# Full Moon -- Now What?



## autumnrider (Feb 2, 2010)

Does Moon Phases Have Much Affect On Hunting Yotes During The Day? ----- Has anyone called predators into fields and get them close enough to see and kill without the use of a light?


----------



## marcwa (Feb 23, 2010)

I love hunting on a clear night and a full moon. You can see them a lot better, but you do need a spotlight just when you are ready to shoot.

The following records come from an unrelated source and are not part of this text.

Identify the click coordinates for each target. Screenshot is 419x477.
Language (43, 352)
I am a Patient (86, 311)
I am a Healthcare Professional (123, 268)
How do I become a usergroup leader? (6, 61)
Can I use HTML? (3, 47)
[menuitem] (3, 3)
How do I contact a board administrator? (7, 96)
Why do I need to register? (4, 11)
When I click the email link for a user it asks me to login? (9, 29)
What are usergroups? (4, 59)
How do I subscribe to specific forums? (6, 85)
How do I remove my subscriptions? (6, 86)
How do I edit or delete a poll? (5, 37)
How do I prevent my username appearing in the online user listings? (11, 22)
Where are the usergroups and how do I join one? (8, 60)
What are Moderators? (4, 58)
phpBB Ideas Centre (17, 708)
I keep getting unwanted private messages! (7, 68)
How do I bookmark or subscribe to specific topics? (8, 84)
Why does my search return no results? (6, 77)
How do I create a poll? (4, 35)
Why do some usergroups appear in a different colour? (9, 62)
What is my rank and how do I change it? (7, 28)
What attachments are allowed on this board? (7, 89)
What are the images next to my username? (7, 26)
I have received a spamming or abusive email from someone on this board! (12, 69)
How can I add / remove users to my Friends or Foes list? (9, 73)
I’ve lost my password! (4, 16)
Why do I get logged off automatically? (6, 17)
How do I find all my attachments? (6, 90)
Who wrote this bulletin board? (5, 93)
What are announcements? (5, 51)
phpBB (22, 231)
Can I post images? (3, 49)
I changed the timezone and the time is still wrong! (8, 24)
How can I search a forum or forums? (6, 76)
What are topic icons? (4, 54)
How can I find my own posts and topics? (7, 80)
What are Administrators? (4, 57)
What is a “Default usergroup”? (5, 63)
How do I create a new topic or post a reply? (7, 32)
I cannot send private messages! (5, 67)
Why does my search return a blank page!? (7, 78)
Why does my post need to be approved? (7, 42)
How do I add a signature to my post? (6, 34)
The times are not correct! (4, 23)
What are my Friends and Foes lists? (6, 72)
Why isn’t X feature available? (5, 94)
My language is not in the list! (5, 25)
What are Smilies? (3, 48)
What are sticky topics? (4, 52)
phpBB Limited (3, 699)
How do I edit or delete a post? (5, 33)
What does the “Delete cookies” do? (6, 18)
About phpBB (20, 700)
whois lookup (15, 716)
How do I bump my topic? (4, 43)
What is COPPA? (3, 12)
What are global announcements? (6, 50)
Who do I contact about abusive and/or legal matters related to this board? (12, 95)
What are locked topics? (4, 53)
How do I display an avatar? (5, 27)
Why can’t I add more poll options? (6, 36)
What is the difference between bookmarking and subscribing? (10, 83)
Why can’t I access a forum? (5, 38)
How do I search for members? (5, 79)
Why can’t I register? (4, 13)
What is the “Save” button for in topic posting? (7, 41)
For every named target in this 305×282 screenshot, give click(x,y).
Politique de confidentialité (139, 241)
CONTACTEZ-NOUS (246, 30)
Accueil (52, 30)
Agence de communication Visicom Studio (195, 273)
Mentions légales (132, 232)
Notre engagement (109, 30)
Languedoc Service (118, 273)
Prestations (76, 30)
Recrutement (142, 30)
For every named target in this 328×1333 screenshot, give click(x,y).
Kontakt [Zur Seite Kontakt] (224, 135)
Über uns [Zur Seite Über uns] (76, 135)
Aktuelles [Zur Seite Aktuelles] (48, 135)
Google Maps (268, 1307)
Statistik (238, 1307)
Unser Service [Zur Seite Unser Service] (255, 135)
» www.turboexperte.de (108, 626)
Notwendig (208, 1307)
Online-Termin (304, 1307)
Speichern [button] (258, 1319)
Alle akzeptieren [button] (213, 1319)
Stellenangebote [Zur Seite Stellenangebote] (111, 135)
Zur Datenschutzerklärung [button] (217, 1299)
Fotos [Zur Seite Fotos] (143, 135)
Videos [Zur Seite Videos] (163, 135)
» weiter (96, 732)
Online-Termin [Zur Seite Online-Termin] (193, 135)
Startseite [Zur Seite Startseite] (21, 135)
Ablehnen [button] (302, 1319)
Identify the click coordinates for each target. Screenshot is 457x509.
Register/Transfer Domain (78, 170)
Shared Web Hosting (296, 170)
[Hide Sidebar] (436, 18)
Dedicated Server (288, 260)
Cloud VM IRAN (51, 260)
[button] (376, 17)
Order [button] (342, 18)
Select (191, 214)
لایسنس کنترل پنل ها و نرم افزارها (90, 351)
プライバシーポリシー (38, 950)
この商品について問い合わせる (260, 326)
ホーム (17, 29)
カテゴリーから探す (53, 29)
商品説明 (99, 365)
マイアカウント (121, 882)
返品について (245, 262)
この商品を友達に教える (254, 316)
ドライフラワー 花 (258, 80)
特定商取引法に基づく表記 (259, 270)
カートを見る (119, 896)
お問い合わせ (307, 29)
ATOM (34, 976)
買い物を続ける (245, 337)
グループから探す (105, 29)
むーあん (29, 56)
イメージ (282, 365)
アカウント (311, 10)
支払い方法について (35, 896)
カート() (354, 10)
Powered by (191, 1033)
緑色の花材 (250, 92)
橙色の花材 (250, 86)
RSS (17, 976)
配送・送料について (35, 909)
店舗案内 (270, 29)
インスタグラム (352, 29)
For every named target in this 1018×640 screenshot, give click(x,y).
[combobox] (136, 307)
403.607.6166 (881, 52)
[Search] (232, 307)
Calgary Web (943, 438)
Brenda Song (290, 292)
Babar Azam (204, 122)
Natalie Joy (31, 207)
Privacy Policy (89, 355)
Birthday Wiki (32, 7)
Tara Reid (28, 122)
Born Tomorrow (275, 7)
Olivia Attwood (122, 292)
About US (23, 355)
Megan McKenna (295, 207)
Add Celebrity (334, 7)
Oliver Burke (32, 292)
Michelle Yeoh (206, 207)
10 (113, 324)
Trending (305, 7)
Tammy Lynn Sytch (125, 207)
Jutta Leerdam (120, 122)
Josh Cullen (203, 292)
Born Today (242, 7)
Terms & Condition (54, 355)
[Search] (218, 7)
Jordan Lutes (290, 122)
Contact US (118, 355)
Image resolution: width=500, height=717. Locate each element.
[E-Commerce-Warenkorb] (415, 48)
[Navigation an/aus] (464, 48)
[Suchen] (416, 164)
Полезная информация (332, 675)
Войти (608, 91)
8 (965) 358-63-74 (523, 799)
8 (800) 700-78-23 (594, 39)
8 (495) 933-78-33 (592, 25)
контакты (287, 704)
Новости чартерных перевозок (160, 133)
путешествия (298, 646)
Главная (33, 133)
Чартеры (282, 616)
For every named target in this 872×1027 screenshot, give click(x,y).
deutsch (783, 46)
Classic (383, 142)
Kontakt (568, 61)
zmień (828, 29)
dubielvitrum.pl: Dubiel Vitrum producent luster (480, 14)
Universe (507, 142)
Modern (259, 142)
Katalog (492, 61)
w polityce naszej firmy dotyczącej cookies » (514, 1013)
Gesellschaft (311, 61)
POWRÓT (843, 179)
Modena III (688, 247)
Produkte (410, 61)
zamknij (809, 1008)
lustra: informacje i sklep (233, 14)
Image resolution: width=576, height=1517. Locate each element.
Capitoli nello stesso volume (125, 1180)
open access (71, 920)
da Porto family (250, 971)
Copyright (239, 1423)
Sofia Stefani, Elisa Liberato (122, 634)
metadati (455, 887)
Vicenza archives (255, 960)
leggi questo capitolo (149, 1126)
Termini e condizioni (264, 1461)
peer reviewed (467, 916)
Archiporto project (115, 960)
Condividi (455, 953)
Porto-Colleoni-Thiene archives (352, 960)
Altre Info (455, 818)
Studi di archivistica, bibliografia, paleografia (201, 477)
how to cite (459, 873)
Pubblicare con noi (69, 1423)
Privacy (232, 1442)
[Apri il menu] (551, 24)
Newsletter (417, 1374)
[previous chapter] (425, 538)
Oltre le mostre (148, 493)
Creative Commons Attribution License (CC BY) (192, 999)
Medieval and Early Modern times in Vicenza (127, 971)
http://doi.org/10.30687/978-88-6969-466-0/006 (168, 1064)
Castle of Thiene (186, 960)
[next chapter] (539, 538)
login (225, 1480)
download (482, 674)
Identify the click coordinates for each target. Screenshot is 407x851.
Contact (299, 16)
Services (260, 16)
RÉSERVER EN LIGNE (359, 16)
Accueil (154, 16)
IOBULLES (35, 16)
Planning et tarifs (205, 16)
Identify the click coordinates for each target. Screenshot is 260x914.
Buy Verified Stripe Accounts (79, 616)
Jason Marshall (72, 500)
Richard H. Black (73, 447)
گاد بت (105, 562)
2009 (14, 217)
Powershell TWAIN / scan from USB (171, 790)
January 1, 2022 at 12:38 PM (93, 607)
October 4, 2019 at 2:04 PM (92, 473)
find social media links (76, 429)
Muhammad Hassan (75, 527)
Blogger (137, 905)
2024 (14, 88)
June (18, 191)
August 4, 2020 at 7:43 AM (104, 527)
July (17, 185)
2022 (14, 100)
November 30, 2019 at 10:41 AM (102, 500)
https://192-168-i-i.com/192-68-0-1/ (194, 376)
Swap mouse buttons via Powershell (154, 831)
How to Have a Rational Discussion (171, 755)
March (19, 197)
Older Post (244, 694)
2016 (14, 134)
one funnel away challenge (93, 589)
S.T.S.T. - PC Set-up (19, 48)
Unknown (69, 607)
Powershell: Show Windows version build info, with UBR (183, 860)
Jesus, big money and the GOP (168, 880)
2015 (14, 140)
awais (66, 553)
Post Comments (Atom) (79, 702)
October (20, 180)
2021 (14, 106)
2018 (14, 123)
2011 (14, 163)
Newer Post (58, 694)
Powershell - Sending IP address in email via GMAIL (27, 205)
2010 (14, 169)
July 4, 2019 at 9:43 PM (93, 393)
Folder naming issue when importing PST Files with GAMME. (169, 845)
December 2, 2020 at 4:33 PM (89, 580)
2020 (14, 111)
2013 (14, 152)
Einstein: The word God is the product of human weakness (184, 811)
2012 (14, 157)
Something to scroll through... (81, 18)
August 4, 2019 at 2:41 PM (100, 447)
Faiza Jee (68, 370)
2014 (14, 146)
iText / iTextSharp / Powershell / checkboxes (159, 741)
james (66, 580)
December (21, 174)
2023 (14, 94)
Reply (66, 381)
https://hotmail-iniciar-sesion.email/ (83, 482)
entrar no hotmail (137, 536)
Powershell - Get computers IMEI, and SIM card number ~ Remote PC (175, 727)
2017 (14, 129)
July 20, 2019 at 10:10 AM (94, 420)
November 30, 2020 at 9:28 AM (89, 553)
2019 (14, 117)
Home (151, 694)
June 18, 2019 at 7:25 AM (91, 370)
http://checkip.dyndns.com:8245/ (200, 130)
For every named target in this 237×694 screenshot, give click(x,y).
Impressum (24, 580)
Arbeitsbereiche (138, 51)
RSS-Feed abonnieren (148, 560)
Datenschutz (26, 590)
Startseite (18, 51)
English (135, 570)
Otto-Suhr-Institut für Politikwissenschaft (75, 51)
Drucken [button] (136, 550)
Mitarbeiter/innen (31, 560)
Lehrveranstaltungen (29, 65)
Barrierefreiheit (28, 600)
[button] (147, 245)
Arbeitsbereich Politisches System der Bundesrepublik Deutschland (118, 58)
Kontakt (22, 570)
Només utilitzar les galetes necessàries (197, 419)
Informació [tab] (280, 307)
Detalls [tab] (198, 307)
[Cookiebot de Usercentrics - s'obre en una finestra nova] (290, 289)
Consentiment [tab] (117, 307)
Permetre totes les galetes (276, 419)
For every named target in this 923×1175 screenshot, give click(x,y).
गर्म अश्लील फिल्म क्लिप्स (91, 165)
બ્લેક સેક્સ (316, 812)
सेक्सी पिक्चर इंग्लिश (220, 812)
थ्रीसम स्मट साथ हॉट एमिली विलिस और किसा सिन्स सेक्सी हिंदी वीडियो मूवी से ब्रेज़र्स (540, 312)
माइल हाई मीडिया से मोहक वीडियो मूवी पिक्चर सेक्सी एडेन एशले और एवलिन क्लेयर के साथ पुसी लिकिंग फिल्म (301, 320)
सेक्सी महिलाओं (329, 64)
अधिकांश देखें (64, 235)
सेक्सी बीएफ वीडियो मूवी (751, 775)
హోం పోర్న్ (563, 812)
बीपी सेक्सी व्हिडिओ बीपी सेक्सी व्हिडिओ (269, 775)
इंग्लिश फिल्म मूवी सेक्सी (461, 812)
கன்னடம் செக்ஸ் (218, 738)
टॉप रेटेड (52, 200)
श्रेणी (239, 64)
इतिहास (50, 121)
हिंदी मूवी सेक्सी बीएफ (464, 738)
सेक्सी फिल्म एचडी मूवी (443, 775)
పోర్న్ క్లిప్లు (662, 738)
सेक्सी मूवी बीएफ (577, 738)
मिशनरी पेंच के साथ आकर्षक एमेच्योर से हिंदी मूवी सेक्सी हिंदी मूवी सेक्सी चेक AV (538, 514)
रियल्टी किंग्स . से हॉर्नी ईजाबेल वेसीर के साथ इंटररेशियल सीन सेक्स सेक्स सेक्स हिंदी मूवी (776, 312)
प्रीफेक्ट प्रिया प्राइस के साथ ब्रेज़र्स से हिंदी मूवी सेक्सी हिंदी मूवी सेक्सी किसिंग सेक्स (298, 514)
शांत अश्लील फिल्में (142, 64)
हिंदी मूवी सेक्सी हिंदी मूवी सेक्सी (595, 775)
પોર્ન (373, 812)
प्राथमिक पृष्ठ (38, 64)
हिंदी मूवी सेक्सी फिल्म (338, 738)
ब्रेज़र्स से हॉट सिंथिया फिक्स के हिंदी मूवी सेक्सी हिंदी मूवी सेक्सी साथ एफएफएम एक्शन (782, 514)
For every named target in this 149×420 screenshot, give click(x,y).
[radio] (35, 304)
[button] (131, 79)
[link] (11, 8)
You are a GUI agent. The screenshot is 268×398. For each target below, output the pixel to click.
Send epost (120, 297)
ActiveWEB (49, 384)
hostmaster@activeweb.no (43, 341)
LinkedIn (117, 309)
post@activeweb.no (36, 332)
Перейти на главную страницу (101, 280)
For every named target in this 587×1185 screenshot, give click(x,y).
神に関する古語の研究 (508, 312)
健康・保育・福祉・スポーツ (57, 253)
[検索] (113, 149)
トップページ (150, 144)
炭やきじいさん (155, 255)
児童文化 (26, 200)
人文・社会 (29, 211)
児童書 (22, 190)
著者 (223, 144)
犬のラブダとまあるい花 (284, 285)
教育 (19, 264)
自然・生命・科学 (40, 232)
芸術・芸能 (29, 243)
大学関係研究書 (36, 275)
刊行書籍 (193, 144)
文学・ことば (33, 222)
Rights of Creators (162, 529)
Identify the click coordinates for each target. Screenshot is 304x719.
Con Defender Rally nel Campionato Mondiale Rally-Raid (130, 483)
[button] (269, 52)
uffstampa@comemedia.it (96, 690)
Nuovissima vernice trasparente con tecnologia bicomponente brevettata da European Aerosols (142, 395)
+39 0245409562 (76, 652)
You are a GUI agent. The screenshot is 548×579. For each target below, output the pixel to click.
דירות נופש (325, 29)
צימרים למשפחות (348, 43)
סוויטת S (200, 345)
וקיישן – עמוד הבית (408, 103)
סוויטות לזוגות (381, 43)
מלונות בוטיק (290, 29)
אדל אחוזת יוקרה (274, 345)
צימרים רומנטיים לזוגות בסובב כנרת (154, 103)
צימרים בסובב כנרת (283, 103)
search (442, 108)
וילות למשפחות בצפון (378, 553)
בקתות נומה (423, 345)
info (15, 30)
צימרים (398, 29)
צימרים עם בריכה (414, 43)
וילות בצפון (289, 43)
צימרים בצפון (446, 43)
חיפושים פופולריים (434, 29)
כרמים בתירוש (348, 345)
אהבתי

Also this all depends on how you are set up.


----------



## knapper (Feb 5, 2010)

Even in low light there is nothing better than a 30 mm tube with a big objective lens to help with the low light, we can not use artifical light or night vision so having snow on the ground helps.


----------



## backyardsniper (Feb 27, 2010)

I took one last night about 1 hour after sunset using a new ziess 3.5-10x44 conquest. we also are not allowed to use artificial ligth and even hunting withotu it after dark is questionable we spoke with a local game warden and he said basically if he caught you and you said you were coyote hunting you better *[Excuse my language.... I have a limited vocabulary]* well have a dead coyote haha. however i was very impressed with the performance of the ziess it was only abotu a 50yd shot with a 257 wby as i have not yet bought a dedicated varmint rig. I am very new to the game though I have killed a few coyotes while deer hunting but that was my first coyote while actually calling them. So wi would appreciate any info tips or techniqes that anyone would like to give me thanks


----------



## rong (Feb 24, 2010)

just remember if you can see better at nite so can they,,so watch your set up,camo,movement


----------



## mjllag (Feb 19, 2010)

I killed two last night with no artificial light. Both were killed at less than 20 yds with a shotgun. I like the full moon for night hunting. If you are going to hunt during the day around a full moon try midday instead of early morning.


----------



## n.w.missouri (Feb 26, 2010)

Love hunting in the moonlight especially in snow


----------